In CRS and agentic security systems, the workers may be fuzzers, static analyzers, code-reasoning agents, harness generators, patch generators, and validators. The shared artifacts are richer: suspicious commits, static warnings, crashes, generated tests, PoVs, patches, negative evidence, and reviewer decisions. The budget is also richer: CPU time, token cost, wall-clock latency, and human attention.

autofz world	CRS / agentic security world
Fuzzer	Agent, analyzer, harness generator, patcher, validator
Seed corpus	Test cases, crashes, PoVs, patches, notes
AFL bitmap trend	Shared progress / evidence signal
Preparation phase	Exploration / probing
Focus phase	Budgeted deepening
Seed synchronization	Evidence ledger / blackboard
Rank inversion	Best worker changes as context changes
CPU budget	CPU + token + wall-clock + reviewer budget

That makes the orchestration problem harder, not easier. More workers increase diversity, but they also increase noise.

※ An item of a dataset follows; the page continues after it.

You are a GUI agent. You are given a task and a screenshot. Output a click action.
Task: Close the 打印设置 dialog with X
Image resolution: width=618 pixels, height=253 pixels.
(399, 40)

If the system cannot decide which worker should own the next step, what evidence should be compressed and shared, and when a direction should be abandoned, it can spend most of its budget moving information around instead of making progress.

The lesson I would carry from autofz is not a particular scheduling heuristic. It is the need for a control plane: a layer that normalizes feedback from heterogeneous workers, compares marginal progress, shares useful artifacts, and moves budget toward the workers that currently deserve it.

What does not transfer directly

The analogy also has limits. autofz had a relatively cheap common signal: coverage trends mapped into a shared bitmap view. Agentic security systems do not get such a clean signal for free. A model’s confidence, a static-analysis warning, a failing test, and a patch diff are not naturally comparable.

The lesson from autofz is therefore not “use the same scheduler.” The lesson is that orchestration only works after heterogeneous workers expose evidence in a form the control plane can compare.

Final remark: is fuzzing research dead?

No. But the role of fuzzing is changing.

A production vulnerability-discovery system will probably look less like “one perfect fuzzer” and more like a CRS: fuzzing combined with static analysis, program understanding, LLM-based reasoning, patch generation, and validation. Fuzzing remains valuable because it is one of the cheapest ways to produce dynamic evidence. Once a harness exists, CPU-scaled exploration is often much cheaper and more repeatable than asking an LLM to invent every input from scratch.

At the same time, recent agentic-security results make it clear that raw bug-finding capability is becoming more available. General coding agents can already produce useful vulnerability candidates on realistic challenge repositories. The RunSybil AIxCC reproduction is a good example: general-access models did surprisingly well at vulnerability detection, but the remaining hard parts were exactly the systems problems: prioritization, false-positive control, reproducible PoVs, validated patches, and budget allocation.

That is why autofz still feels relevant to me. Its specific workers were fuzzers, and its feedback signal was coverage, but the deeper problem was a control-plane problem: how to coordinate heterogeneous workers under a fixed budget.

The next generation of agentic security systems should borrow the reusable lessons from fuzzing research rather than treat it as old work. Not every idea needs to survive as a standalone fuzzer technique. The reusable lessons are broader: how to build cheap feedback loops, how to evaluate noisy systems, how to share evidence across workers, how to compare tools under a fixed budget, and how to turn a clever prototype into a reliable system.